Linux Text Processing Commands Guide

Text Processing Commands

Commands for displaying, searching, editing, and processing text files.

cat - Display and Concatenate Files

Displays file contents or concatenates multiple files.

Option Description
-n Display line numbers
-b Display line numbers (except for blank lines)
-s Squeeze multiple blank lines into one
-A Display control and special characters (tabs, line breaks, etc.)

Examples:

cat file.txt - Display file contents
cat file1.txt file2.txt - Concatenate and display multiple files
cat file1.txt file2.txt > combined.txt - Concatenate multiple files and save to a new file

grep - Search Text

Searches for text patterns in files.

Option Description
-i Case-insensitive search
-v Display lines that don't match the pattern
-n Display line numbers
-r, -R Search recursively through directories
-l Display only filenames containing matches
-c Display count of matching lines
-E Use extended regular expressions
-A n Display n lines after the match
-B n Display n lines before the match
-C n Display n lines before and after the match

Examples:

grep "pattern" file.txt - Search for pattern in file
grep -i "pattern" file.txt - Case-insensitive search
grep -r "pattern" directory/ - Search recursively through all files in directory
grep -E "pattern1|pattern2" file.txt - Search for multiple patterns (OR)
grep -v "^#" config.txt | grep -v "^$" - Exclude comment lines and blank lines (using pipe)
ps aux | grep "[f]irefox" - Search for firefox processes excluding the grep process itself
grep -A 2 -B 1 "ERROR" log.txt - Display error lines with context
grep -o "([0-9]\{1,3\}\.){3}[0-9]\{1,3\}" file.txt - Extract only IP addresses
find . -name "*.log" -exec grep -l "ERROR" {} \; | xargs wc -l - Count lines in log files containing errors
history | grep "git commit" | sed 's/^[ 0-9]*//' - Extract only git commit commands from history

sed - Stream Editor

Performs text transformations like substitution, deletion, and insertion.

Option/Syntax Description
-i Edit files in-place (default is to output to stdout)
-e Specify multiple commands
-n Suppress automatic printing (print only specific patterns)
s/pattern/replacement/ Substitute pattern
s/pattern/replacement/g Substitute all occurrences of pattern (g means global)
d Delete lines matching pattern
p Print lines matching pattern (usually used with -n)

Examples:

sed 's/old/new/' file.txt - Replace first occurrence of "old" with "new" on each line
sed 's/old/new/g' file.txt - Replace all occurrences of "old" with "new"
sed -i 's/old/new/g' file.txt - Edit file in-place
sed '/pattern/d' file.txt - Delete lines matching pattern
sed -n '/pattern/p' file.txt - Print only lines matching pattern
sed -i.bak 's/old/new/g' file.txt - Create backup before editing file
sed '1,5s/old/new/g' file.txt - Replace "old" with "new" only in lines 1-5
sed '/start/,/end/d' file.txt - Delete range of lines from "start" to "end" pattern
sed 's/[0-9]\{3\}-[0-9]\{4\}/XXX-XXXX/g' file.txt - Mask phone numbers
cat file.txt | sed 's/^[ \t]*//' - Remove leading whitespace from each line
echo "hello world" | sed 's/\b\(.\)/\u\1/g' - Capitalize first letter of each word
sed -e 's/old/new/g' -e 's/foo/bar/g' file.txt - Perform multiple substitutions at once
grep "ERROR" log.txt | sed 's/.*ERROR: \(.*\)/\1/' - Extract only error messages

awk - Text Processing Language

A programming language for text processing and data extraction.

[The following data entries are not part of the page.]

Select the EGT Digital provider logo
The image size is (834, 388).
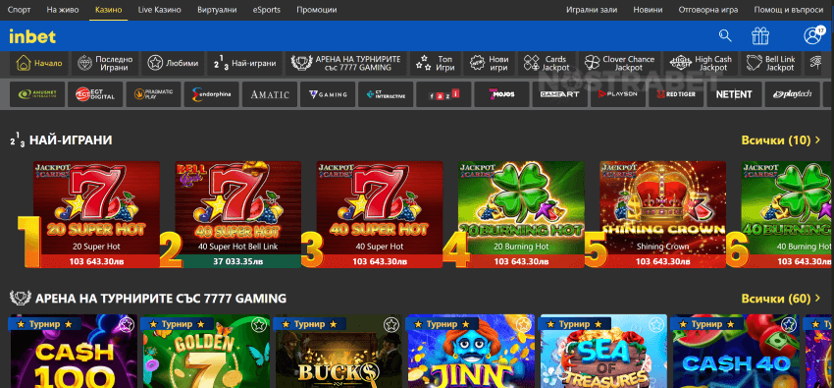(x=95, y=94)
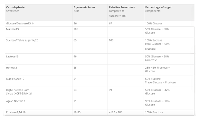
Task: Click the GI value 105 for Maltose
Action: coord(76,29)
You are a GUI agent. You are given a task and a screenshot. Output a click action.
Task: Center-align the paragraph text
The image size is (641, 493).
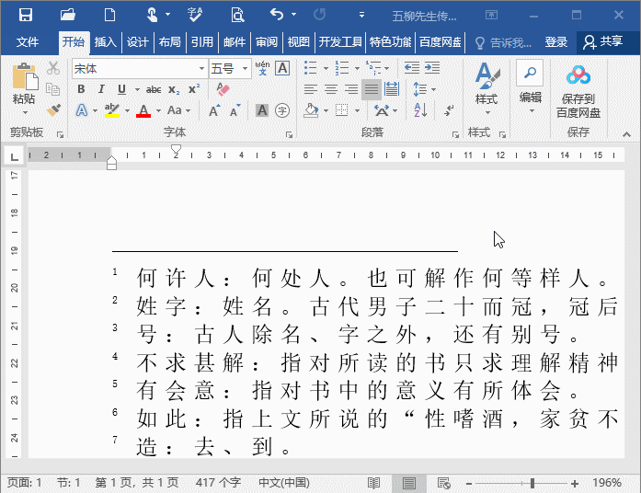coord(331,89)
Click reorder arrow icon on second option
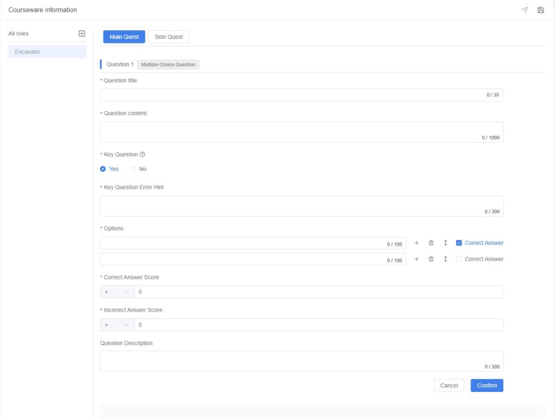The image size is (555, 419). tap(446, 259)
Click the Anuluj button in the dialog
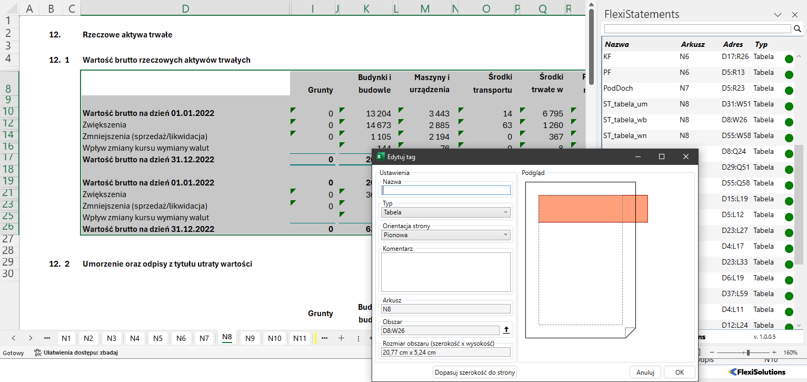807x382 pixels. (645, 373)
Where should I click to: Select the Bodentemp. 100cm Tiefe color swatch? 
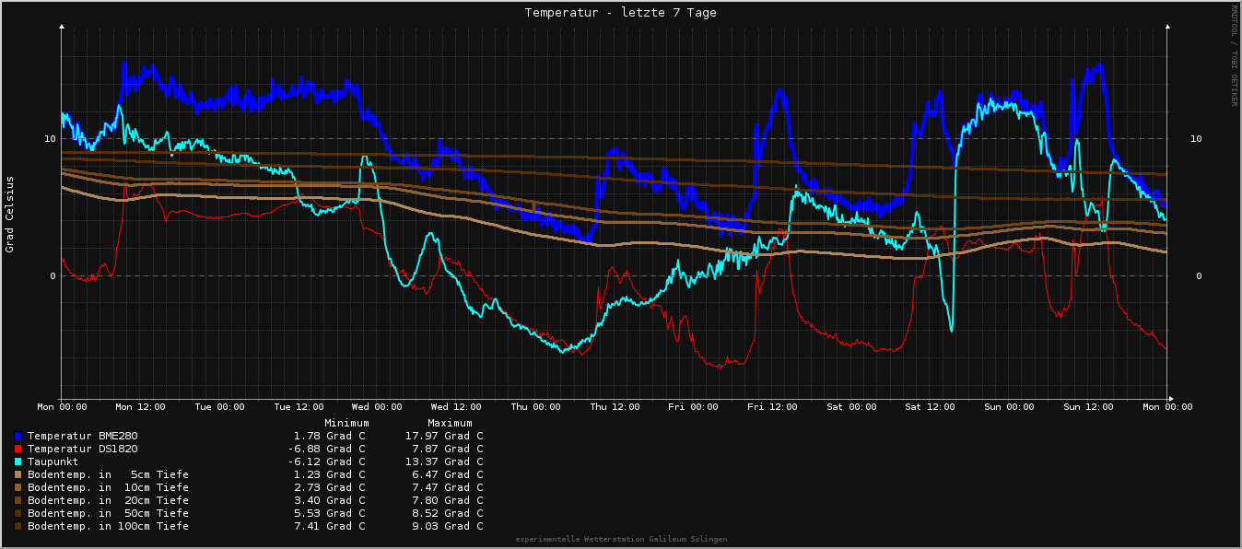tap(18, 526)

Syntax/Pattern Description
'{print $1}' Print first field (column) of each line
'{print $1, $3}' Print first and third fields
-F Specify field separator (default is whitespace)
'/pattern/ {action}' Perform action on lines matching pattern
NR Current line number
NF Number of fields in current line

Examples:

awk '{print $1}' file.txt - Print first field of each line
awk -F, '{print $1, $3}' file.csv - Print first and third fields from CSV file
awk '/pattern/ {print $0}' file.txt - Print lines matching pattern
awk '{sum += $1} END {print sum}' file.txt - Calculate and print sum of first field
awk '{count[$1]++} END {for (word in count) print word, count[word]}' file.txt - Count occurrences of each word
awk -F, '{if ($3 > 100) print $1, $2, $3}' data.csv - Print lines where third field is greater than 100
awk 'NR % 2 == 0' file.txt - Print only even-numbered lines
awk 'length($0) > 80' file.txt - Print lines longer than 80 characters
awk 'BEGIN {FS=","; OFS="\t"} {print $1, $2, $3}' file.csv - Convert CSV to TSV
ps aux | awk '$3 > 10.0 {print $2, $3, $11}' - Print processes using more than 10% CPU
cat /etc/passwd | awk -F: '{print "User: " $1 ", Home: " $6}' - Format user information
ls -l | awk '{sum += $5} END {printf "Total size: %.2f MB\n", sum/1024/1024}' - Calculate total file size in MB
grep "ERROR" log.txt | awk -F: '{print $1}' | sort | uniq -c - Count errors by file

head/tail - Display Beginning/End of Files

Display the beginning or end portions of files.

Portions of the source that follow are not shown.